I began to get a feel for the layout of the five panels (one at each corner and one in the centre) faster than I had imagined, but it still feels a little strange stepping in different places, particularly the resulting diagonal jumps. DDR sometimes got surprisingly intricate with only four panels, and using five opens a large number of other step patterns to get used to. It could be my imagination, but I think that the panel needs stomped on a lot harder than the DDR one for it to register your steps...

What's most interesting about this, though, is because of the completely different style of the game that comes from the new panel layout, even the DDR experts are going to have to get used to it all over again, and everyone will be restarting from pretty much the same level (on my first try I failed a five-rated song quite flagrantly, but the difficulty level of the game seems to be a lot higher than DDR in the first place). However, I've already seen some initials suspiciously similar to 's beginning to appear on the scoreboard, and it's only 50p a credit, so I'd better start going to the Union regularly again if I'm going to have a chance of keeping up.

Sunday, January 8, 2006

Computery Things

I have not written in this in absolutely ages. Well, a week. Somehow I haven't had much to talk about, because my life either consisted of getting up at 12 or being ill and not bothering.

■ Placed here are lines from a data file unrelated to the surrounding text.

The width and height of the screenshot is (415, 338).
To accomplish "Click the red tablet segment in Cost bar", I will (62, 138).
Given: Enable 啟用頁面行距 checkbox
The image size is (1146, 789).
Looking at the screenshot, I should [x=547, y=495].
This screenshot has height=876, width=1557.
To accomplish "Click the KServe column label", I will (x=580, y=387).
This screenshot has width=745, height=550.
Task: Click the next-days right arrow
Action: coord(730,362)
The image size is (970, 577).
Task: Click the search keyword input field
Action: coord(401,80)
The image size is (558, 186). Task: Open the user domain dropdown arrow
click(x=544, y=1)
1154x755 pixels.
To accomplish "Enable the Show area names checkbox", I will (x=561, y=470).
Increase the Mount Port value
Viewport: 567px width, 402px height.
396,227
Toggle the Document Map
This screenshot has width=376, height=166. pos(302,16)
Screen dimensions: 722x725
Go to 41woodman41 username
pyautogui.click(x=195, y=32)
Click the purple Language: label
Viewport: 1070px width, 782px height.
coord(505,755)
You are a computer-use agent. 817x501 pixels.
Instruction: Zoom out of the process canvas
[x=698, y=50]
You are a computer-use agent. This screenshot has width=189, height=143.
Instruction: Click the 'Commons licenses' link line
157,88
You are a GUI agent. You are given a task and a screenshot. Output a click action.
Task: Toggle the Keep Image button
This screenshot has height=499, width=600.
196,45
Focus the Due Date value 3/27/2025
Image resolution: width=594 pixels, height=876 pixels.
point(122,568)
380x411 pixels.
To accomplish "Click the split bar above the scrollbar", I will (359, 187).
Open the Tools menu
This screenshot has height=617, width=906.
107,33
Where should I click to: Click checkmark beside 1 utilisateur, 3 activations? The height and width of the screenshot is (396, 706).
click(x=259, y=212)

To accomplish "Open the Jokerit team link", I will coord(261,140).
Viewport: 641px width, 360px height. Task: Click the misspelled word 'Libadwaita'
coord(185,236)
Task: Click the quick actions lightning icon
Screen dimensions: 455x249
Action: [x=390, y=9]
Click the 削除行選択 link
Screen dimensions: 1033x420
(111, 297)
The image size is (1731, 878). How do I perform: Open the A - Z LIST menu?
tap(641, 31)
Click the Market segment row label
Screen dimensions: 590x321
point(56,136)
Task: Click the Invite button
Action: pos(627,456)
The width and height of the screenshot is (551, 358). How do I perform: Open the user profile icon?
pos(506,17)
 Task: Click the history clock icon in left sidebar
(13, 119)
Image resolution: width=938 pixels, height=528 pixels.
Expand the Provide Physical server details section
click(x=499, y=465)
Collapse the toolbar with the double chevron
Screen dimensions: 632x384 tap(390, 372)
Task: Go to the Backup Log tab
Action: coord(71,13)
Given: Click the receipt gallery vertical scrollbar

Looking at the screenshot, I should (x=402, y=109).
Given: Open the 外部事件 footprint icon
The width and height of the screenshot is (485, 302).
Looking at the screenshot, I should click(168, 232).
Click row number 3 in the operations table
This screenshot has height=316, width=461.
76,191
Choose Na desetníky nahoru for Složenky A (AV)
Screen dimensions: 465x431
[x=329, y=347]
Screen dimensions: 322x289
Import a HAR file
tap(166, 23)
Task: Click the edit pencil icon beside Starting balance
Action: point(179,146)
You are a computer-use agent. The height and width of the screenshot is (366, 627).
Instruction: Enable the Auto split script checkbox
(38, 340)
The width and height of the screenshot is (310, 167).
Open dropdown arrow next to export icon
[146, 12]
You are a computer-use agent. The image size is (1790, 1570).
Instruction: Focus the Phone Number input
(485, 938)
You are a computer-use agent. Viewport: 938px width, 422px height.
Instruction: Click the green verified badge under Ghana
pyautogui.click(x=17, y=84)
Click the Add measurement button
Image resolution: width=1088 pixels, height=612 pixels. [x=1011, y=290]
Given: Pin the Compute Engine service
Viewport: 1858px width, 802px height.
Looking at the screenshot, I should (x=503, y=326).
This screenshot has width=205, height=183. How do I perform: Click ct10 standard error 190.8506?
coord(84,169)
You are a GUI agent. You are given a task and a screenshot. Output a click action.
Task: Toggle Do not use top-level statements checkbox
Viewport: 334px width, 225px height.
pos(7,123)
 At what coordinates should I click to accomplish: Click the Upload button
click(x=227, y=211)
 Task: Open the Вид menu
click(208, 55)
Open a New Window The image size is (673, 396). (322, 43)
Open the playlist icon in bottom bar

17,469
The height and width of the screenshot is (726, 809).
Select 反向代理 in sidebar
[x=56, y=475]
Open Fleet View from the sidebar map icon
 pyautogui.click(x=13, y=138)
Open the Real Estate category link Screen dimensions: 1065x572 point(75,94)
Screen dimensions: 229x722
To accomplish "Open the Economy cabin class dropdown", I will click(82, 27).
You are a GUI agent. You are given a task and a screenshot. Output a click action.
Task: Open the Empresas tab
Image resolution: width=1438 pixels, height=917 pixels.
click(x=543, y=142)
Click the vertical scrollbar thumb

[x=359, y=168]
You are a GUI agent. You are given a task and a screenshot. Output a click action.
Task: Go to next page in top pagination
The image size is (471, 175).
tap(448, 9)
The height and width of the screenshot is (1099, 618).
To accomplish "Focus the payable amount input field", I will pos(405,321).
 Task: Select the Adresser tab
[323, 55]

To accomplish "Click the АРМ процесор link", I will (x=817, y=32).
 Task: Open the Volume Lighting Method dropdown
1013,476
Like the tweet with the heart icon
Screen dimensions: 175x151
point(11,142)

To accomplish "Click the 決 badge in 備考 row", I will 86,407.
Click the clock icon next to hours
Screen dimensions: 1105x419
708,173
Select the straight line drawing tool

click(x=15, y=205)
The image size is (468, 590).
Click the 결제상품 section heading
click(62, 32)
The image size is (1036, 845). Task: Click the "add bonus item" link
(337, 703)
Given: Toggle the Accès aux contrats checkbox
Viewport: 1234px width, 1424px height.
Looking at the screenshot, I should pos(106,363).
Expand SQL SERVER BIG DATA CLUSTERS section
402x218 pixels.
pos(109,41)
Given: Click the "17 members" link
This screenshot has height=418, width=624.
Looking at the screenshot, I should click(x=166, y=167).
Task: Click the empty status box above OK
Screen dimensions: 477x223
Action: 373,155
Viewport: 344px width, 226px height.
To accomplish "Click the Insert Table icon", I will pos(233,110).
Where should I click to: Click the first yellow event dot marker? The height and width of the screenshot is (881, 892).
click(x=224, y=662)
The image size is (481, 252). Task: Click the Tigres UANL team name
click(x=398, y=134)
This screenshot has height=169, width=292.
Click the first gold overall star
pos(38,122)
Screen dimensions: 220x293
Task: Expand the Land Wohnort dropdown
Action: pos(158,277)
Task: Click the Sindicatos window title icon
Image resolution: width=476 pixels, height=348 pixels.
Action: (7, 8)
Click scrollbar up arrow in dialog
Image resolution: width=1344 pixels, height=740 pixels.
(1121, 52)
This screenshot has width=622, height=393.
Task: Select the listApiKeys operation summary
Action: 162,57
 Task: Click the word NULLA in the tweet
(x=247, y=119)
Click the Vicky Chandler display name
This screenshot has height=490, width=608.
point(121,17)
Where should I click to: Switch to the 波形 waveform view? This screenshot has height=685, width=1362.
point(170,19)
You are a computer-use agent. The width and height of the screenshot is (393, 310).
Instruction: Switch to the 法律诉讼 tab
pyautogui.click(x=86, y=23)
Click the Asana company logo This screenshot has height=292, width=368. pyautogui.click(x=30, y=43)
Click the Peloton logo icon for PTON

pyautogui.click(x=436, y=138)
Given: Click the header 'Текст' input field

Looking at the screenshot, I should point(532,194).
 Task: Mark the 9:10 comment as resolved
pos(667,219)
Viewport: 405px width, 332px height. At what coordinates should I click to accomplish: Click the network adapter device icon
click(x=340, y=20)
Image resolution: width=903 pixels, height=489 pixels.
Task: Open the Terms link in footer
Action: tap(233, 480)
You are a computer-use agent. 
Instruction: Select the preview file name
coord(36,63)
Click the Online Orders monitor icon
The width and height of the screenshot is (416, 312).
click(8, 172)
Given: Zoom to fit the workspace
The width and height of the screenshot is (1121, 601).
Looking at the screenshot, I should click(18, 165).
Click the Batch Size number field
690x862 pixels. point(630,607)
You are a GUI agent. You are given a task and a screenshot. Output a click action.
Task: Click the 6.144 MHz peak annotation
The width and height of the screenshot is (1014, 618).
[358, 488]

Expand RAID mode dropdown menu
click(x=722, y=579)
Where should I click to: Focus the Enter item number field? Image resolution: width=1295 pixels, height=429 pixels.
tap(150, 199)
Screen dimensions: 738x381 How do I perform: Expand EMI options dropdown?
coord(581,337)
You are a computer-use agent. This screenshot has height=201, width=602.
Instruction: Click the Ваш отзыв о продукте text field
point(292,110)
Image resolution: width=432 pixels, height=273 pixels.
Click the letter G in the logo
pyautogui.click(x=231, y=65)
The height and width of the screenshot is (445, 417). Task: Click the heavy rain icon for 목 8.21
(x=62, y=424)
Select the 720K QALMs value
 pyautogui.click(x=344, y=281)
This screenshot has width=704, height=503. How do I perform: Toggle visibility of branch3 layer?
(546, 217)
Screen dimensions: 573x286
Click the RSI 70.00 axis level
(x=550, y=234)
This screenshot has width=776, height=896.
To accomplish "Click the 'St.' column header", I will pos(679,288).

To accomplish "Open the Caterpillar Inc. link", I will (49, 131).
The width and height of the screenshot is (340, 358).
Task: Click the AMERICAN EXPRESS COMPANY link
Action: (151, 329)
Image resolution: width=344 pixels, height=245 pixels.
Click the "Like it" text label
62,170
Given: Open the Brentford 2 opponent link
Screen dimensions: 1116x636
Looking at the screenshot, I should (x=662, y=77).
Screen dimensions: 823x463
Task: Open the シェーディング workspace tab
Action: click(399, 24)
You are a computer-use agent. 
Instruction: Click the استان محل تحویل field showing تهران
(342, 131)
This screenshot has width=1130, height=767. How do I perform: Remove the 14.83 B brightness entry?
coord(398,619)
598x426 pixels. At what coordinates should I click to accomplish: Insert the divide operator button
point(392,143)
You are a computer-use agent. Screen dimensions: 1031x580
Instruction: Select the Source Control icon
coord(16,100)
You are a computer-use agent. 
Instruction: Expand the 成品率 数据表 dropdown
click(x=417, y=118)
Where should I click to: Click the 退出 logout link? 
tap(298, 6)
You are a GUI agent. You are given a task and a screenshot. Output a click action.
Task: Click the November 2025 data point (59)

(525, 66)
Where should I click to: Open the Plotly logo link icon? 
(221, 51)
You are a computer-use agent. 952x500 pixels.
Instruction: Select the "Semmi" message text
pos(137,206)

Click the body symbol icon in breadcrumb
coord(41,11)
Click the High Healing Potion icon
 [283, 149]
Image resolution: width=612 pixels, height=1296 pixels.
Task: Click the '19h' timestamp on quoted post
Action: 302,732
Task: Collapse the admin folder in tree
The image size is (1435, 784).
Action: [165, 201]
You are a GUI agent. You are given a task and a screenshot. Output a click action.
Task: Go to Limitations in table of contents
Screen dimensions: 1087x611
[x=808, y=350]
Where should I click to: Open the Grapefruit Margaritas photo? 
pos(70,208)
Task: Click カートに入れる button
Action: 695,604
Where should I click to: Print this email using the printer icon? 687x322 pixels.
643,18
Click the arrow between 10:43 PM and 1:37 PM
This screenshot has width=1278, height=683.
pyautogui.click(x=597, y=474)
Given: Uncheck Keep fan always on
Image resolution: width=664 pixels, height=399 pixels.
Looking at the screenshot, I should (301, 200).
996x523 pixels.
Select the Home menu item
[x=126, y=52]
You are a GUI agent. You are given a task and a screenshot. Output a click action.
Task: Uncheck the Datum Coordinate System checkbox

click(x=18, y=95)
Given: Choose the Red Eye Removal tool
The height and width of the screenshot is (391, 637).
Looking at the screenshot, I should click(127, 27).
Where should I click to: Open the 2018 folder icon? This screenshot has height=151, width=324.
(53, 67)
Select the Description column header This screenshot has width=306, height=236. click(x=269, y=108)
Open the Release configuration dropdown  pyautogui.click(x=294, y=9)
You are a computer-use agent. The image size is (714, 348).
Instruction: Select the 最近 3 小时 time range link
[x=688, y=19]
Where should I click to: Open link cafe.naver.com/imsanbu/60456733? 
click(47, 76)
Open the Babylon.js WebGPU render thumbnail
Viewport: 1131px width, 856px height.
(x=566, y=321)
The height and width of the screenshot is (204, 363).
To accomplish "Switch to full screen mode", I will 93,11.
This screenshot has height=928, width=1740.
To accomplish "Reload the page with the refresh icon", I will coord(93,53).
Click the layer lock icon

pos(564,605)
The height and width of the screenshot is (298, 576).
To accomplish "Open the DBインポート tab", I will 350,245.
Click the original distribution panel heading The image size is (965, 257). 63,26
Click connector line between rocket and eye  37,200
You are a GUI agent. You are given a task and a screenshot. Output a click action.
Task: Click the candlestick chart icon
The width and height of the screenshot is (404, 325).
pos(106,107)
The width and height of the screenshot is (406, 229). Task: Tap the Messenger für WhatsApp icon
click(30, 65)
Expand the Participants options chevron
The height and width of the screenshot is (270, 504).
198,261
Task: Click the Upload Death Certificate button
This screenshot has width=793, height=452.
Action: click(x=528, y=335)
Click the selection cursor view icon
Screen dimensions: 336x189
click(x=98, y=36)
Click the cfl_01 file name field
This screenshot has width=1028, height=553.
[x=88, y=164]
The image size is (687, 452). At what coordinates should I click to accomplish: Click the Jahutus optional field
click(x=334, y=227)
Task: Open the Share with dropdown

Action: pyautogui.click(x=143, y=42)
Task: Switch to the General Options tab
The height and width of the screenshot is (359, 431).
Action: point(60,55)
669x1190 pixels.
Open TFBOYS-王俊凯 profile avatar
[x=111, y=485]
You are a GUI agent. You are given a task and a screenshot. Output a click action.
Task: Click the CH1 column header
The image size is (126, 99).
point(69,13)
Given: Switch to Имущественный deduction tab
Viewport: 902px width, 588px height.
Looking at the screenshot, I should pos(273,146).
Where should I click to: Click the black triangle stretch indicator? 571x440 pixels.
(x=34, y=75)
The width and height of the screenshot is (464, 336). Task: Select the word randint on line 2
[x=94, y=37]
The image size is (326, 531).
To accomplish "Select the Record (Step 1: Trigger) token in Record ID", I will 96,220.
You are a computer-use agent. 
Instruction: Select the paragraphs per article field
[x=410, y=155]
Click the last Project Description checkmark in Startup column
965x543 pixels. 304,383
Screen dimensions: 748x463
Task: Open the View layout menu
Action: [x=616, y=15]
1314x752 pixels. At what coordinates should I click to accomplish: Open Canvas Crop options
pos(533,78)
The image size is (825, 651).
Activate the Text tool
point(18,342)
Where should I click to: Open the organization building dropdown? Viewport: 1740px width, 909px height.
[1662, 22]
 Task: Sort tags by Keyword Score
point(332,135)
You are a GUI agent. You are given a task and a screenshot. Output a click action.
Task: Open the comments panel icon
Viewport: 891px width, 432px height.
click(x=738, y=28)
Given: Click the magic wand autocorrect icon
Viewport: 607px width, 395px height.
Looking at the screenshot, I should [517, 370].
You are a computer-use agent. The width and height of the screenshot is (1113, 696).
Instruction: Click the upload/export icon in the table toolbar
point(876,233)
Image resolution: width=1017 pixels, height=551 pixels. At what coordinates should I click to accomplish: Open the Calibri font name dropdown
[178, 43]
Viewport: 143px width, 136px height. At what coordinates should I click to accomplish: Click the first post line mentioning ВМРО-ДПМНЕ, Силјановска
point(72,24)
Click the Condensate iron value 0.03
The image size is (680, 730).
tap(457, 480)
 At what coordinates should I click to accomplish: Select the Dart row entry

At least I got my PSAC reports done. I never thought that I would have so much difficulty producing 2000 words, but I chose to write about cryptography and challenges facing IT professionals. The point that I realised that I was in trouble was when the textbook I was blatantly copying bits from mentioned "an amusing anecdote concerning cryptanalysis of polyalphabetic ciphers in the eighteenth century".

Thanks to Whitney, I now have another 80GB of storage space - we shared an evening crowbarring the drive into the computer. It seems my case is built in a particularly stupid way, as there wasn't enough room to mount it in the normal space and it's been put in one of the CD drive bays instead. This was difficult enough in itself because the fan was blocking most of them - there are catches at the back to swing the motherboard out, but it's rather attached to the other side of the case by about a hundred little screws, making this feature largely useless. But it's in now and works fine, and probably will until we try and move the computer.

So as a result of all that I've finally been playing Civ 4, given to me by a while ago. After playing it for a few hours, I've concluded that it does mess with the rules a bit, but it's so nice about it that you don't really care. Everything on the map is updated constantly rather than using icons like the previous games - you can zoom right out and get a globe of the world explored so far, or go in to hear your civ's theme music playing in the towns, in which you can see the houses and improvements you've built so far. It's rather like Google Earth, in a way.

I've looked at the Multimedia past papers and am absolutely terrified, even though they seem to be virtually identical from year to year.

Sunday, January 1, 2006

DOOM!

I just remembered something - the world's going to end again this year, according to the Bible code or something like that. Apparently it's had quite a decent record of being right, but then, so did Petre de Notredame and we're all still here. So as long as we try and keep the planet together for another 365 days we'll all have achieved the considerable accolade of living through three apocalypses - that's a decent target for the year, I feel. That and completing Treasure Tower.